На первом же допросе Жукович сознался в убийстве двух малолетних мальчишек и пионера Алексеева. Не скрывал он и причин, толкнувших его на эти зверские преступления.

— Дюже кровь люблю. Не могу без крови, с малолетства привыкши, — бубнил Жукович, шмыгая носом.

Следователь Караулов сразу же обратил внимание на это признание и внешний вид арестованного: непропорционально большую голову, неприятные черты лица, нездоровый румянец на щеках, странный блеск глаз.

Жукович был направлен на судебно-психиатрическую экспертизу в старейшую городскую клинику им. Кащенко. После его обследования мнения психиатров оказались диаметрально противоположными.

Известный ученый профессор Николай Демьянченко обнаружил у Жуковича синдром де Ланге, врожденное заболевание, характеризующееся множественными пороками развития и умственной отсталостью.

— Коллеги, — заявил светоч психиатрии на врачебном консилиуме, — обратите внимание на черепно-лицевые аномалии пациента, характерные для заболевания, описанного голландским ученым. По этим признакам даже студент способен безошибочно диагностировать психическое заболевание. Что же касается патологической жажды человеческой крови, то причины этого возможно определить исключительно путем длительного наблюдения и всестороннего медицинского исследования больного.

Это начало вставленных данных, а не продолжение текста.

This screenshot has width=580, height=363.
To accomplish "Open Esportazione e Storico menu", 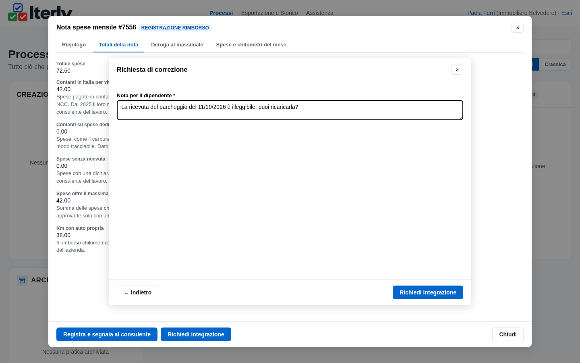I will click(269, 13).
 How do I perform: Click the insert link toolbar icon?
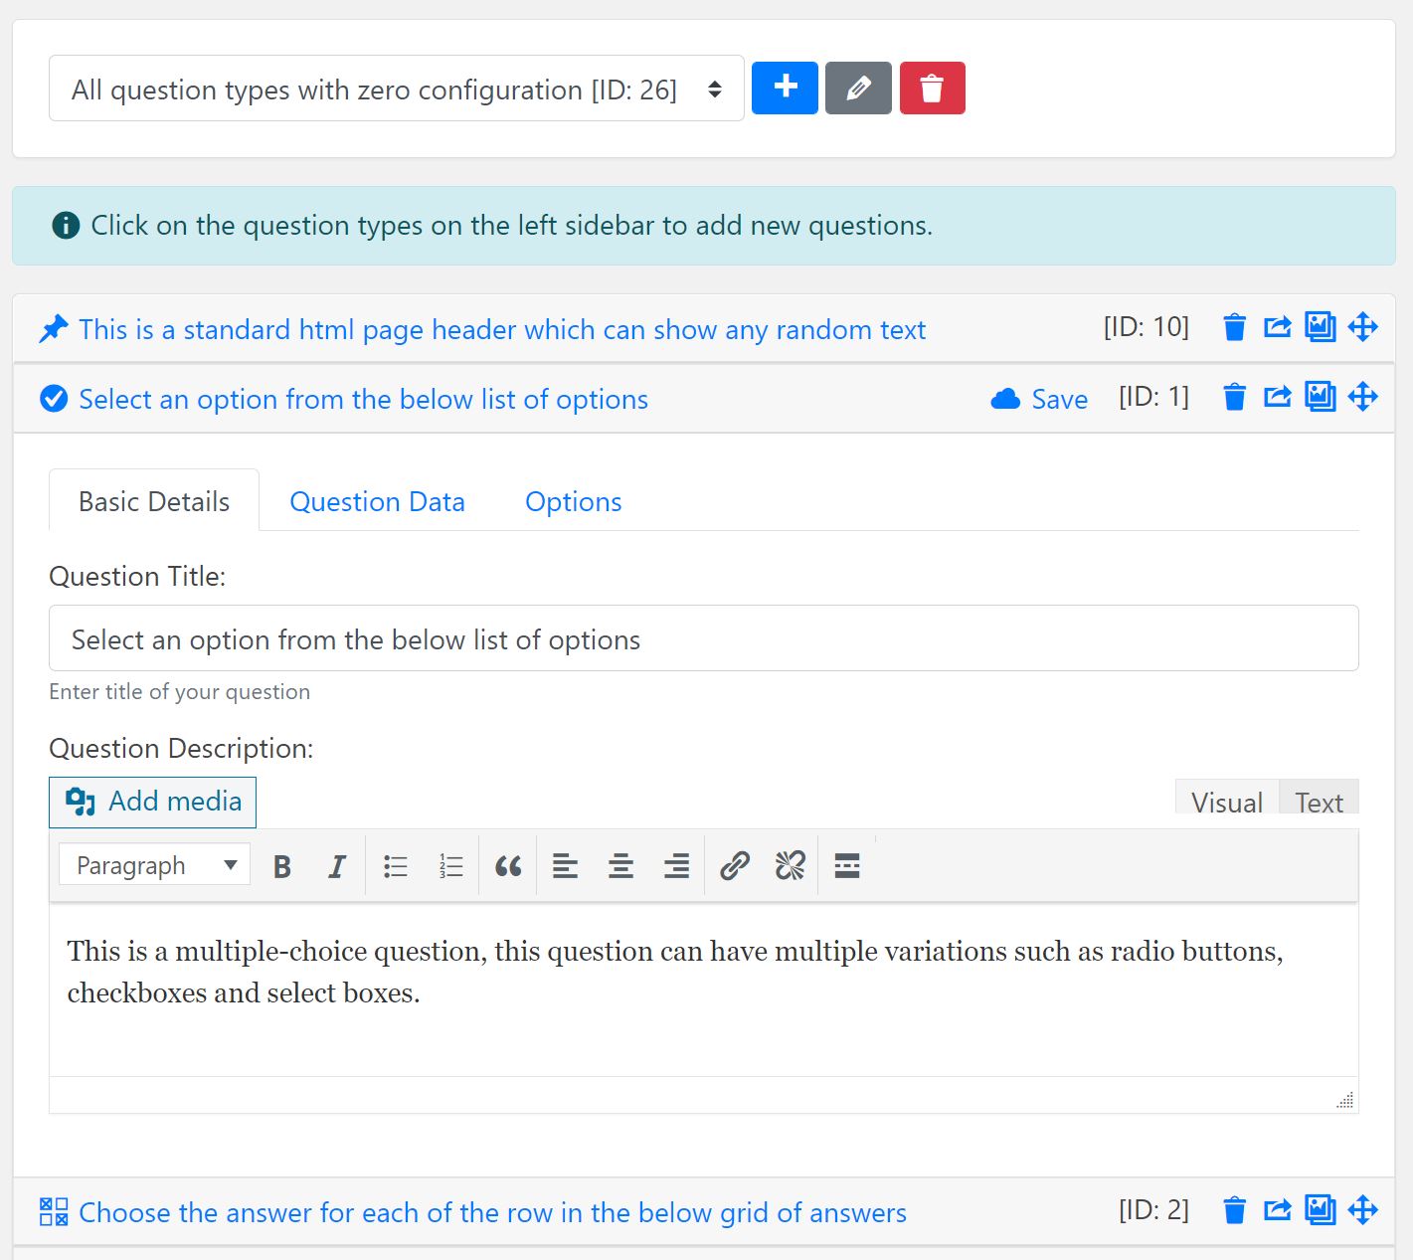point(734,866)
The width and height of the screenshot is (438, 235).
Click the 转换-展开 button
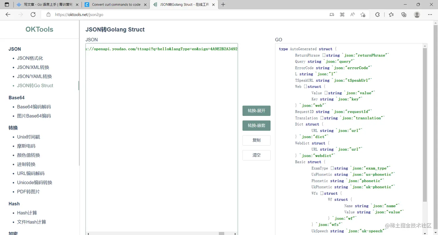(x=256, y=111)
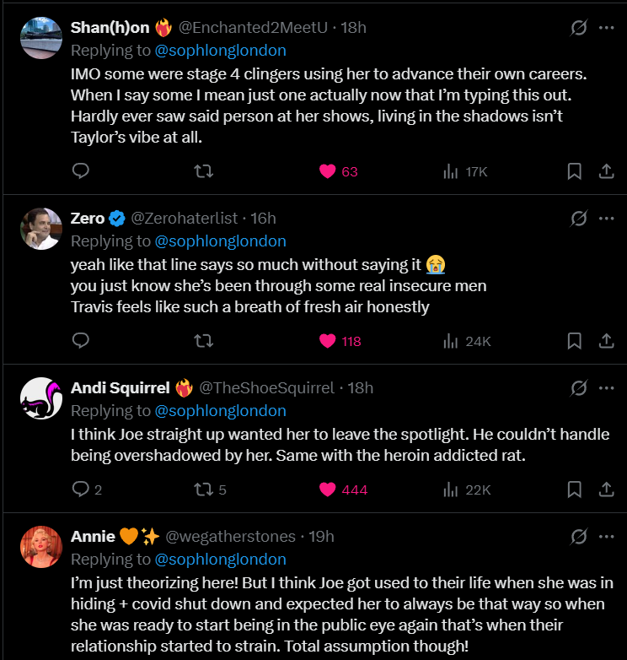627x660 pixels.
Task: Reply to Shan(h)on's tweet
Action: pos(81,171)
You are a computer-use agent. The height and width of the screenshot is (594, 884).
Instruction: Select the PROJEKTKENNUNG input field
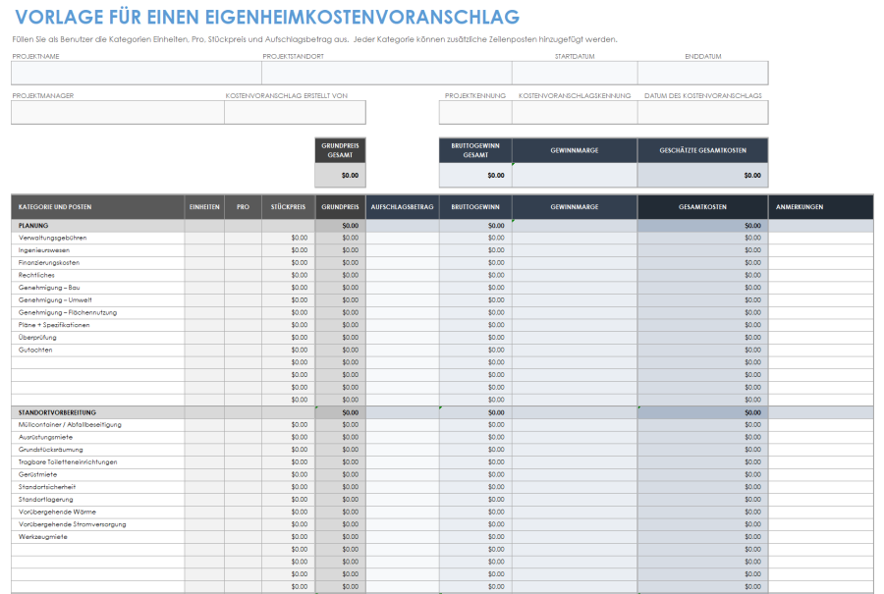473,111
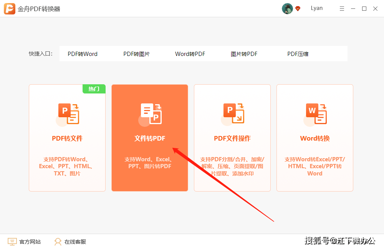Click the user profile avatar
Viewport: 384px width, 249px height.
pos(287,8)
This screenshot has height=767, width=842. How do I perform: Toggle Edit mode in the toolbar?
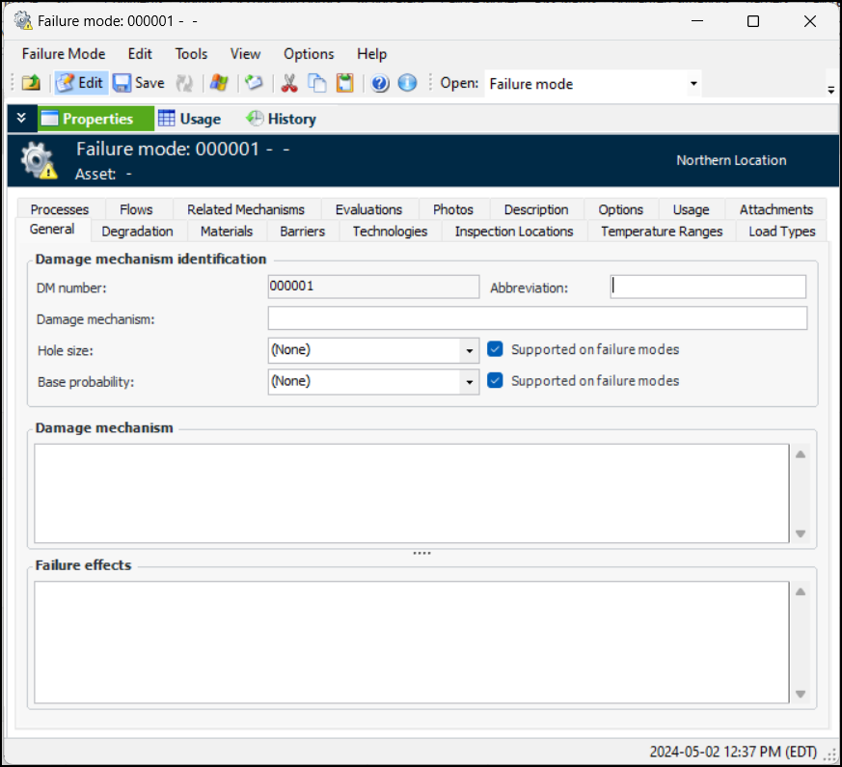(80, 84)
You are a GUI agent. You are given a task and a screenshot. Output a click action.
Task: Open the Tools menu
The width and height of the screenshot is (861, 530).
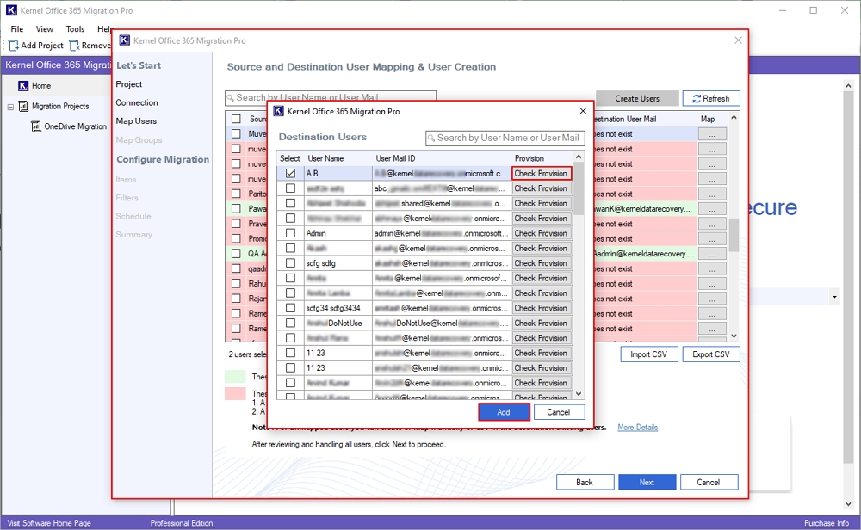76,29
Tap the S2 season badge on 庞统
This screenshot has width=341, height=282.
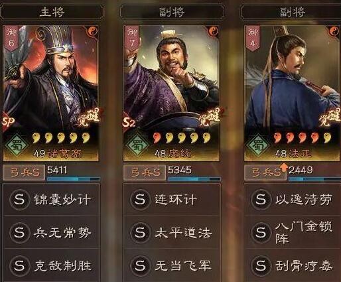129,122
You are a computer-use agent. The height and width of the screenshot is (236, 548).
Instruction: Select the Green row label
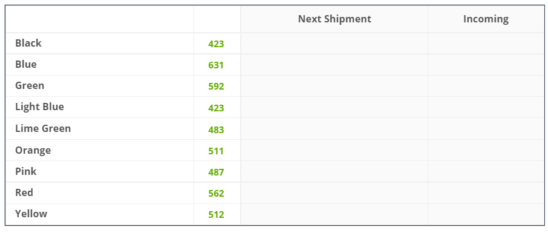click(x=30, y=86)
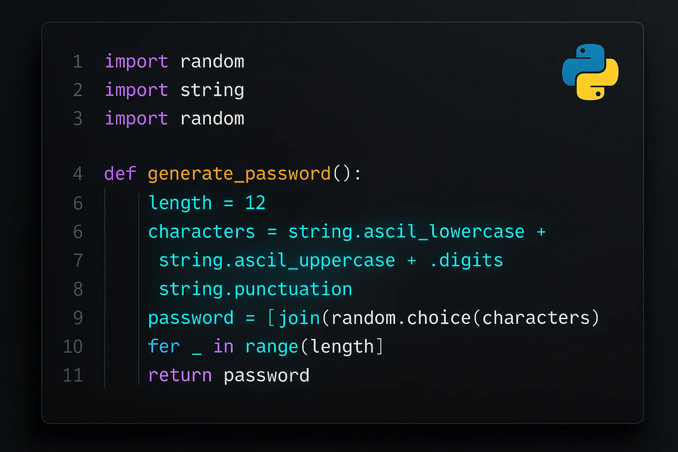Screen dimensions: 678x452
Task: Click line number 8 in the gutter
Action: point(77,289)
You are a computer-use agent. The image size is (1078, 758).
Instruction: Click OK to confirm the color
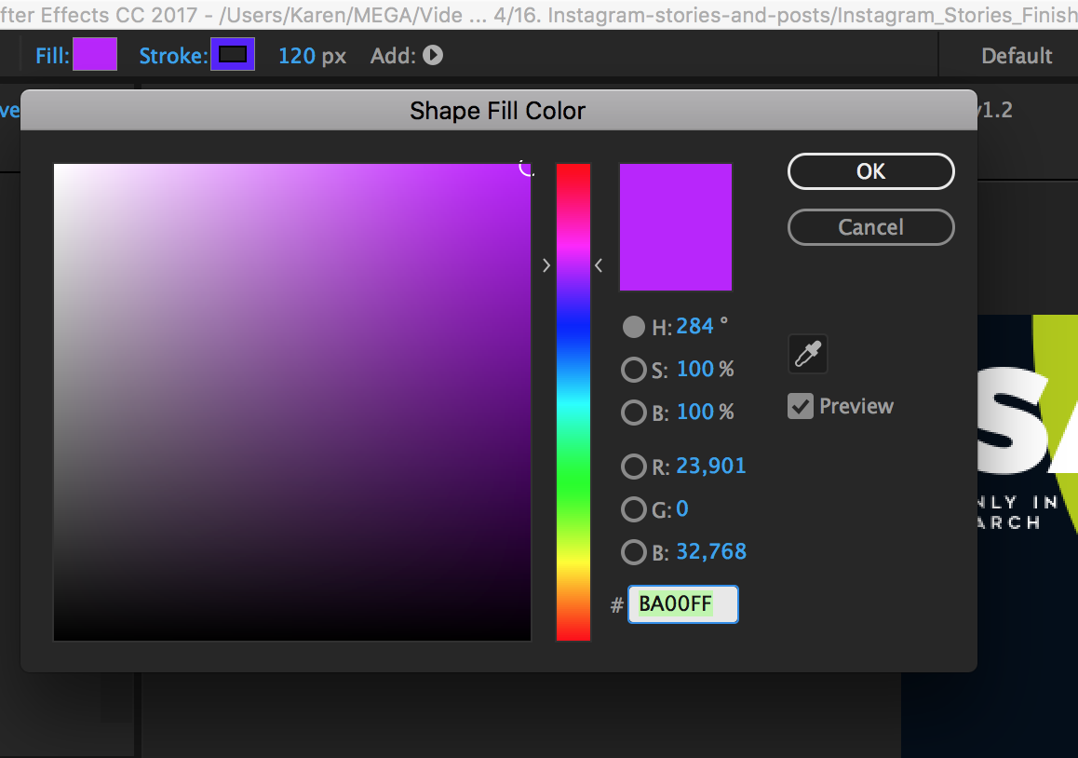[x=870, y=171]
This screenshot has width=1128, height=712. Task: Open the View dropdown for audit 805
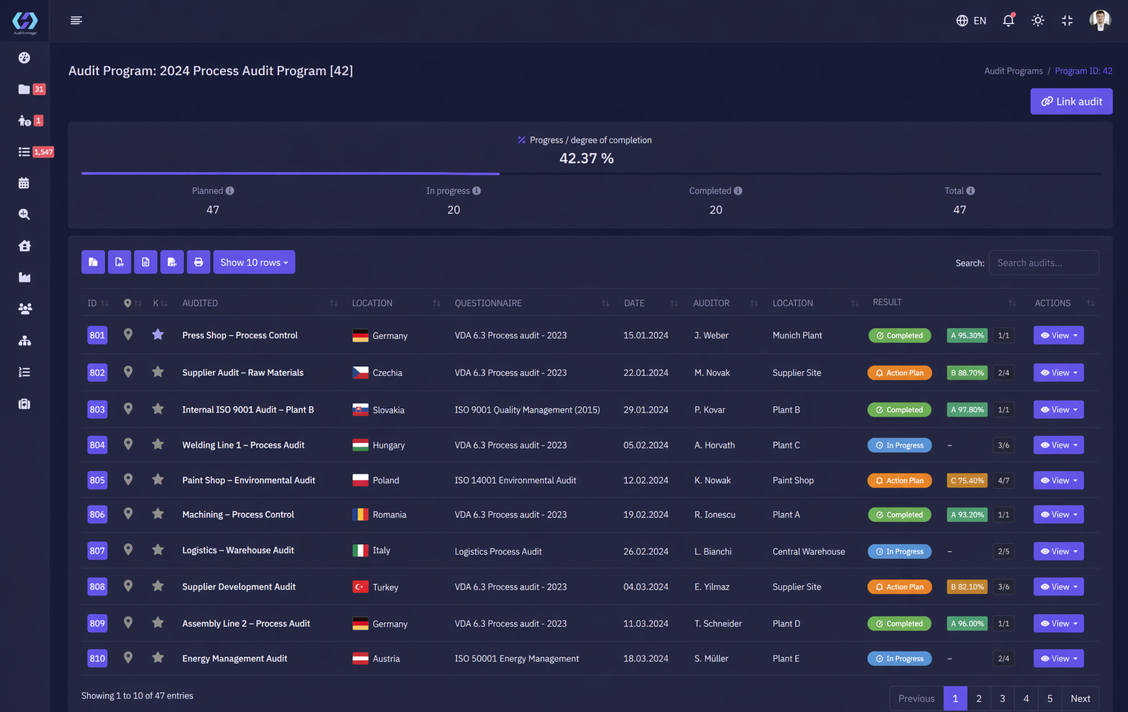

— Ты эти старорежимные штучки брось, — сказал основной оппонент Демьянченко, профессор Утлый, недавний выпускник Института красной профессуры. — Не при царе живешь, пора бы уже и привыкнуть. Тоже мне нашел душевнобольного. Мое заключение таково: Жукович абсолютно здоров, и его следует передать в мозолистые руки нашего правосудия.

Однако профессор Демьянченко упорно отстаивал свою точку зрения. В своем упорстве он дошел до Сергея Мироновича Кирова, первого секретаря ленинградского обкома и горкома ВКП(б). Рассказ психиатра о Парголовском кровопийце поразил первое лицо Ленинграда, что в конечном итоге решило спор в пользу Демьянченко. Киров даже изъявил желание съездить в спецотделение психиатрической клиники, чтобы своими глазами увидеть ужасного пациента, содержащегося в железной клетке.